[Stored entries]
== Segment start ==
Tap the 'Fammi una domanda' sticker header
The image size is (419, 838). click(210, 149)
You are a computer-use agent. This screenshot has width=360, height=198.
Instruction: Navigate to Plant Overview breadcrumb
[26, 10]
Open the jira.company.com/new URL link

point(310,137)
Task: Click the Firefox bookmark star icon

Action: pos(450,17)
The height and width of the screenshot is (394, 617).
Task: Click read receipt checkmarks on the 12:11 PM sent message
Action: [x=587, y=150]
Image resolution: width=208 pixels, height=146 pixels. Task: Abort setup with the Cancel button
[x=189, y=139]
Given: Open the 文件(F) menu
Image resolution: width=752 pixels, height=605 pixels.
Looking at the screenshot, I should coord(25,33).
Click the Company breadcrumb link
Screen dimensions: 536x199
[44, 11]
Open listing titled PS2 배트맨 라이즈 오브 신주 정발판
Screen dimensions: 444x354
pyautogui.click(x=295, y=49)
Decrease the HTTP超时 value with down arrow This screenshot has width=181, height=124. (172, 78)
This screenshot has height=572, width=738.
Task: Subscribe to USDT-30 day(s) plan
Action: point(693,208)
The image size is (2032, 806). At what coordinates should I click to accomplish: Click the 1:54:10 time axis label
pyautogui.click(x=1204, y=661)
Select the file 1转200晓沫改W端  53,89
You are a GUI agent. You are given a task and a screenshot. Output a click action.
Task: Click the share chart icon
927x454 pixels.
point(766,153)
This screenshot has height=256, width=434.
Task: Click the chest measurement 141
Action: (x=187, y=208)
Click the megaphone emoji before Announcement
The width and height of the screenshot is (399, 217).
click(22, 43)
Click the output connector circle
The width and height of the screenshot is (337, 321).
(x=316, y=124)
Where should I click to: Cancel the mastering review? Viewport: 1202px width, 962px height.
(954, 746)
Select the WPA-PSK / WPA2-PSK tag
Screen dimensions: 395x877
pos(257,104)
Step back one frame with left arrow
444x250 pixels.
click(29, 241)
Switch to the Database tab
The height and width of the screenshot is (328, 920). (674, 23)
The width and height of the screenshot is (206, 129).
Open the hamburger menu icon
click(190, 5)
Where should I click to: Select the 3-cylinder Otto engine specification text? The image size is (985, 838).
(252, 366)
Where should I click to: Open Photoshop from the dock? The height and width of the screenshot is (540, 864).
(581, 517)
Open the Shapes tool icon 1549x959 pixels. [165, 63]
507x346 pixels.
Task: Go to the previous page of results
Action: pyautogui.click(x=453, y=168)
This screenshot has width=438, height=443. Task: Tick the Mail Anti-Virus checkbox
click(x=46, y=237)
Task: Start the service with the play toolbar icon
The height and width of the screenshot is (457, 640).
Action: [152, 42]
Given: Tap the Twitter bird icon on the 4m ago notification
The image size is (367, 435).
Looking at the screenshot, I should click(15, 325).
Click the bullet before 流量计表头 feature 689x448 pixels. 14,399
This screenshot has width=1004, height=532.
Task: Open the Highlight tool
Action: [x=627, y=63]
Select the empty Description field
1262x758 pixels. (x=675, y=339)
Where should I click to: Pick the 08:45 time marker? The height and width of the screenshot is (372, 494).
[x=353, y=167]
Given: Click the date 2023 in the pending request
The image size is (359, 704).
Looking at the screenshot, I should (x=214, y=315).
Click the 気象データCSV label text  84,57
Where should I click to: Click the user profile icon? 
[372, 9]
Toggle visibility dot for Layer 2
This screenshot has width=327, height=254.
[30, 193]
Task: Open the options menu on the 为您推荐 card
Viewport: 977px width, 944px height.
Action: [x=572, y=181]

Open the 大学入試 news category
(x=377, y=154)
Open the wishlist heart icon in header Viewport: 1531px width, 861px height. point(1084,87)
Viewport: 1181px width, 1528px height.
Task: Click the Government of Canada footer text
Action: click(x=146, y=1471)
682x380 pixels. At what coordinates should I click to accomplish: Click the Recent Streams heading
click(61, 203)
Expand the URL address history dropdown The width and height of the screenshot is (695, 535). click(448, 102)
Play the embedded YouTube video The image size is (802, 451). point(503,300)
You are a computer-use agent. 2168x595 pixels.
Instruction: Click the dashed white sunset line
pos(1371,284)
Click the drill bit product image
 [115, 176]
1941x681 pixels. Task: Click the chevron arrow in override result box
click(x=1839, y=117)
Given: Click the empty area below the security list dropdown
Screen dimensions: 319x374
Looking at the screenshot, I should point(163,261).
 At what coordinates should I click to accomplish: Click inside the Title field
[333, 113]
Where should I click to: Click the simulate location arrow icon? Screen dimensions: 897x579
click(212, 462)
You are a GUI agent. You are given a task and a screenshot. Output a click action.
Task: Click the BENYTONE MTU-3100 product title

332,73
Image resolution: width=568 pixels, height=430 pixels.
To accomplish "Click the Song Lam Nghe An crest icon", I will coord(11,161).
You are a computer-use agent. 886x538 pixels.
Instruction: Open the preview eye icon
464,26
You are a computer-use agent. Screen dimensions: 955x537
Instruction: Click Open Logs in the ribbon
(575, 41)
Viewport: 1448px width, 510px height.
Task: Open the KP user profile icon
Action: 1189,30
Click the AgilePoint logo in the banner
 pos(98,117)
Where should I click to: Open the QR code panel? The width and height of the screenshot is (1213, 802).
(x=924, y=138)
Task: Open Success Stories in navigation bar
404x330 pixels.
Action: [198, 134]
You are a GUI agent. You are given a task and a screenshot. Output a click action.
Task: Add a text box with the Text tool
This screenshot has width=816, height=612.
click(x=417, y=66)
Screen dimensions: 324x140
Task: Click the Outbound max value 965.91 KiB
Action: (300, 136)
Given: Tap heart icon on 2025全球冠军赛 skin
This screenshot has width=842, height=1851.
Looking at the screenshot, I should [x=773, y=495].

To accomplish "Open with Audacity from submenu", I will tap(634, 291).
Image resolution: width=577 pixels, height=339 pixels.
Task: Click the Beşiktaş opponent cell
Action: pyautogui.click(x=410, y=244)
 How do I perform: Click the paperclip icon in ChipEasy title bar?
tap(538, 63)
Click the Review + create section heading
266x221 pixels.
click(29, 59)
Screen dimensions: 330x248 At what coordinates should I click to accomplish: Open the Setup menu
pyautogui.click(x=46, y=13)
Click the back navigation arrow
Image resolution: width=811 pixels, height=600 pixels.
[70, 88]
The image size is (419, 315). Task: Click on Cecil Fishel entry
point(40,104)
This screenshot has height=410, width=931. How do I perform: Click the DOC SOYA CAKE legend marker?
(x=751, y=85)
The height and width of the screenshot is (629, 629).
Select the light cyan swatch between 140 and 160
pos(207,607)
== Segment end ==
## Instructions to follow
Transcribe exactly, and only, the lines from the opening line of the records through the line containing "Select the file".

## Answer to this task
Tap the 'Fammi una domanda' sticker header
The image size is (419, 838). click(210, 149)
You are a computer-use agent. This screenshot has width=360, height=198.
Instruction: Navigate to Plant Overview breadcrumb
[26, 10]
Open the jira.company.com/new URL link

point(310,137)
Task: Click the Firefox bookmark star icon

Action: pos(450,17)
The height and width of the screenshot is (394, 617).
Task: Click read receipt checkmarks on the 12:11 PM sent message
Action: [x=587, y=150]
Image resolution: width=208 pixels, height=146 pixels. Task: Abort setup with the Cancel button
[x=189, y=139]
Given: Open the 文件(F) menu
Image resolution: width=752 pixels, height=605 pixels.
Looking at the screenshot, I should coord(25,33).
Click the Company breadcrumb link
Screen dimensions: 536x199
[44, 11]
Open listing titled PS2 배트맨 라이즈 오브 신주 정발판
Screen dimensions: 444x354
pyautogui.click(x=295, y=49)
Decrease the HTTP超时 value with down arrow This screenshot has width=181, height=124. (172, 78)
This screenshot has height=572, width=738.
Task: Subscribe to USDT-30 day(s) plan
Action: point(693,208)
The image size is (2032, 806). At what coordinates should I click to accomplish: Click the 1:54:10 time axis label
pyautogui.click(x=1204, y=661)
Select the file 1转200晓沫改W端  53,89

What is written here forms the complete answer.